Configure the database
After installing the database, you are ready to configure it for Deep Security Manager.
First, configure a database instance, a database user, and several other vendor-specific settings. See one of the following sections:
Basic configuration
- Connect to the PostgreSQL database server using a client program, such as psql or pgAdmin.
- Create an empty database instance and a database user with the appropriate permissions by executing the following commands:
CREATE DATABASE "<database-name>";
CREATE ROLE "<dsm-username>" WITH PASSWORD '<password>' LOGIN;
GRANT ALL ON DATABASE "<database-name>" TO "<dsm-username>";
GRANT CONNECT ON DATABASE "<database-name>" TO "<dsm-username>";
ALTER DATABASE "<database-name>" OWNER TO "<dsm-username>";
This user will be used by Deep Security Manager to connect to the database instance.
Multi-tenancy configuration
If Deep Security Manager will have multiple tenants:
- Keep the main database name short. It will be easier to read your tenants' database names. (For example, if the main database is "dsm", the first tenant's database name will be "dsm_1", the second tenant's database name will be "dsm_2", and so on.)
- Also grant the right to create new databases and roles for tenants:
ALTER ROLE <dsm-username> CREATEDB CREATEROLE;
Optional PostgreSQL tuning
See Maintain PostgreSQL.
Basic configuration
- Connect to Microsoft SQL Server by opening Microsoft SQL Server Management Studio (SSMS).
- Create an empty database instance. This database instance will be used by Deep Security Manager.
- Create a database account with db_owner rights. This account will be used by Deep Security Manager to connect to the database.
- Enable the TCP/IP protocol for the database instance (see https://docs.microsoft.com/en-us/previous-versions/bb909712(v=vs.120)?redirectedfrom=MSDN).
- Disable the named pipes protocol. It is not supported by the Deep Security AMI from AWS Marketplace .
- Configure connection timeouts. Go SQL management studio > SQL Server properties > Connections > Remote query timeout and select 0 (No Timeout). This setting prevents database connection timeouts that can occur when you upgrade if each database schema migration operation takes a long time to complete.
Multi-tenancy configuration
If Deep Security Manager will have multiple tenants:
- Keep the main database name short. It will be easier to read your tenants' database names. (For example, if the main database is "dsm", the first tenant's database name will be "dsm_1", the second tenant's database name will be "dsm_2", and so on.)
- Also grant dbcreator rights to the database account used by the Deep Security Manager.
Basic configuration
- Connect to Oracle Database using a client program such as SQL*Plus or SQL Developer.
- Start the "Oracle Listener" service.

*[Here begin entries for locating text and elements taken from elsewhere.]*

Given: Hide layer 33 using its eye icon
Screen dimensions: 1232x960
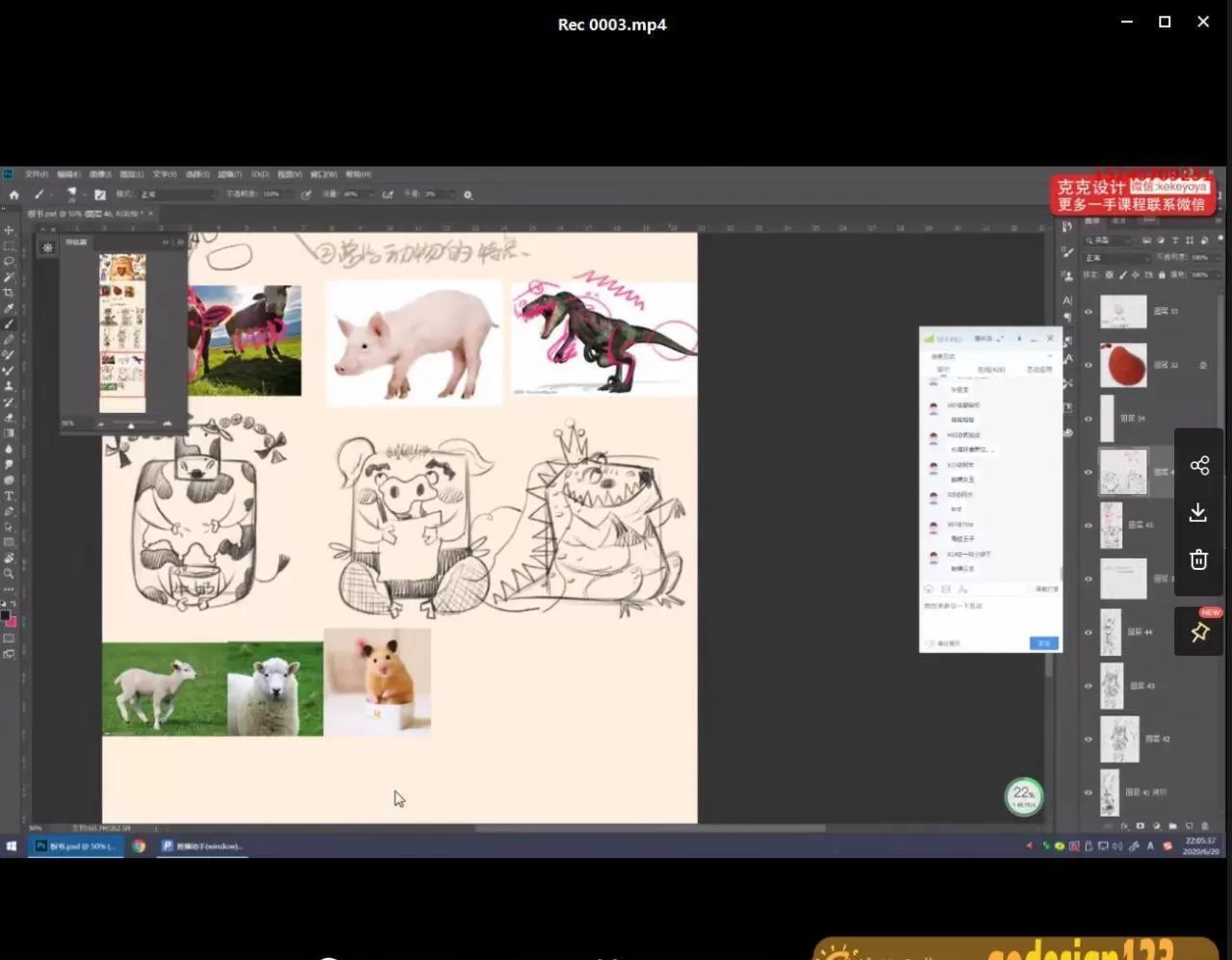Looking at the screenshot, I should (x=1089, y=312).
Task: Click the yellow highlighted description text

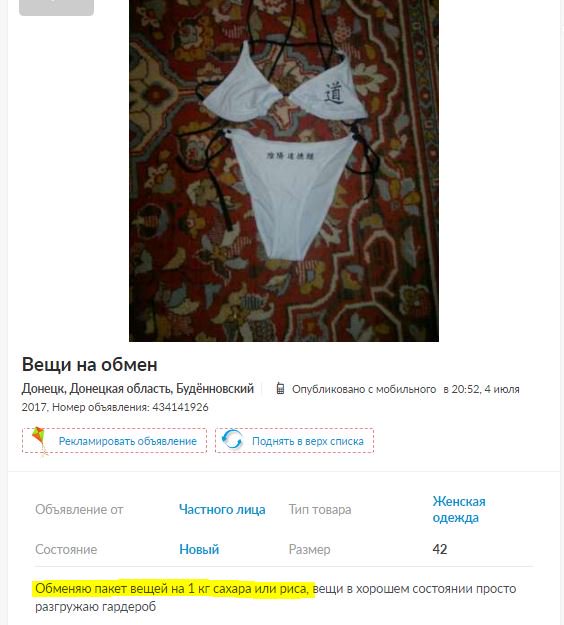Action: point(172,589)
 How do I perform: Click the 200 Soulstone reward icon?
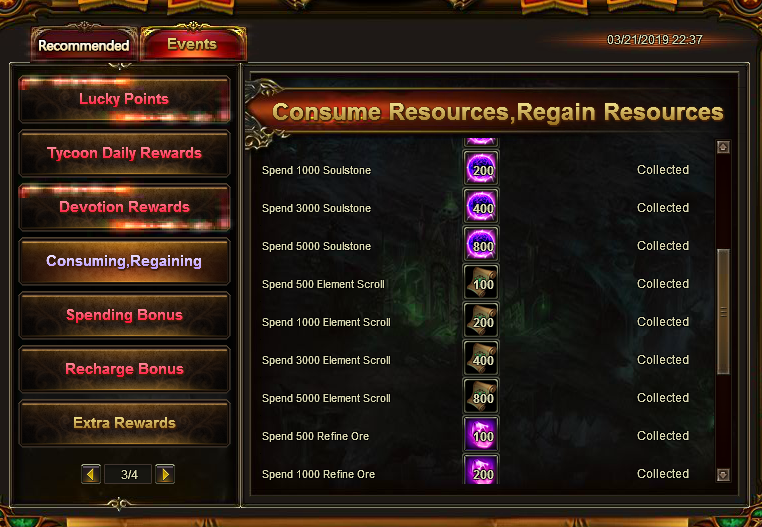tap(481, 168)

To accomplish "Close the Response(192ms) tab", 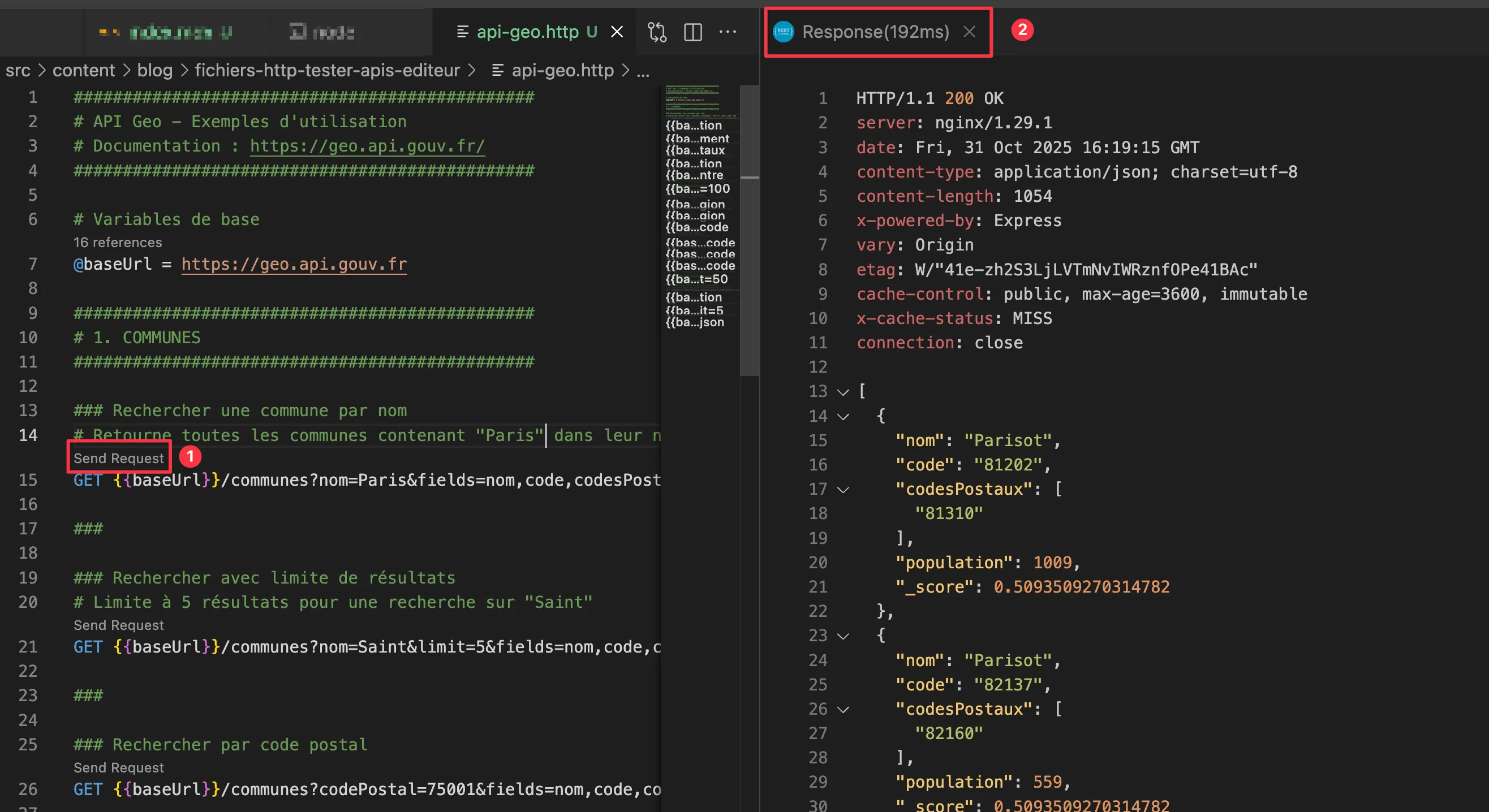I will coord(969,32).
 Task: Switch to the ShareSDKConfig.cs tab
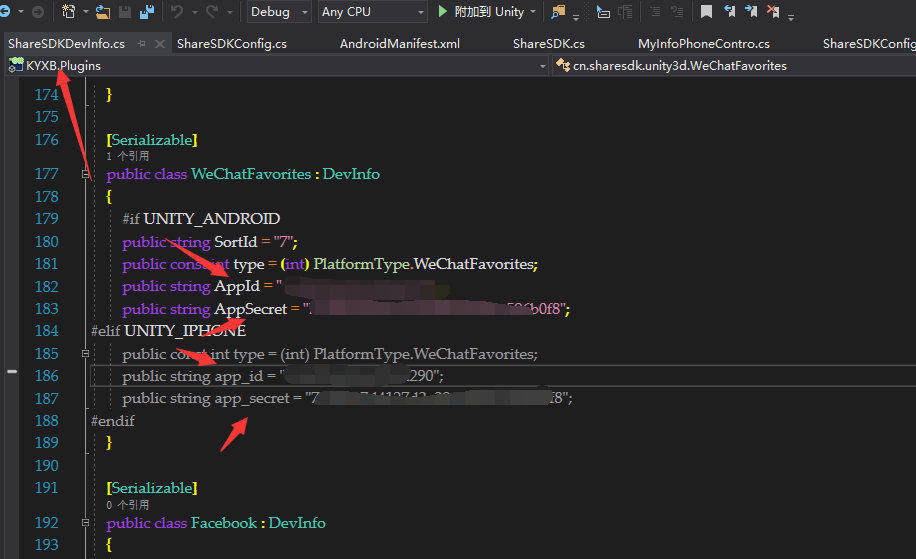[231, 44]
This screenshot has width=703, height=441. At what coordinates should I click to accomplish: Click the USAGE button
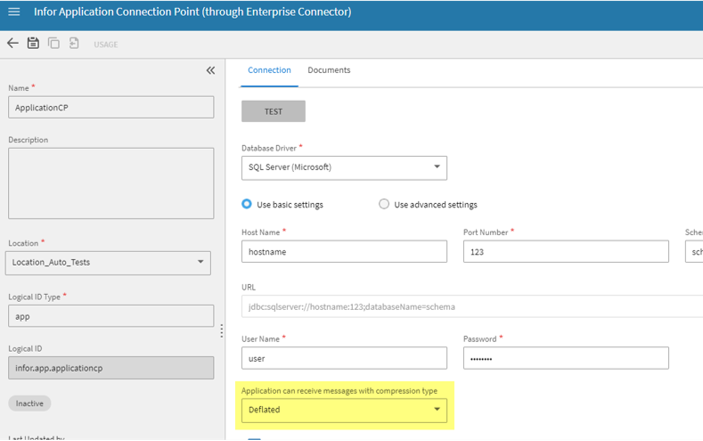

Verify that it accepts TCP connections.
- Create an empty database instance. This database instance will be used by Deep Security Manager.
- Create a database account that will be used by Deep Security Manager to connect to the database. When creating the account, follow these guidelines:
- Assign the CONNECT and RESOURCE roles and UNLIMITED TABLESPACE, CREATE SEQUENCE, CREATE TABLE and CREATE TRIGGER permissions.
- Don't use special characters in Deep Security Manager's database user name. Although Oracle allows special characters when configuring the database user object if they are surrounded by quotes, Deep Security does not support special characters for the database user.
Oracle RAC configuration
If you're using Oracle RAC, disable the Firewall module or customize the Firewall settings according to the instructions in Firewall settings with Oracle RAC.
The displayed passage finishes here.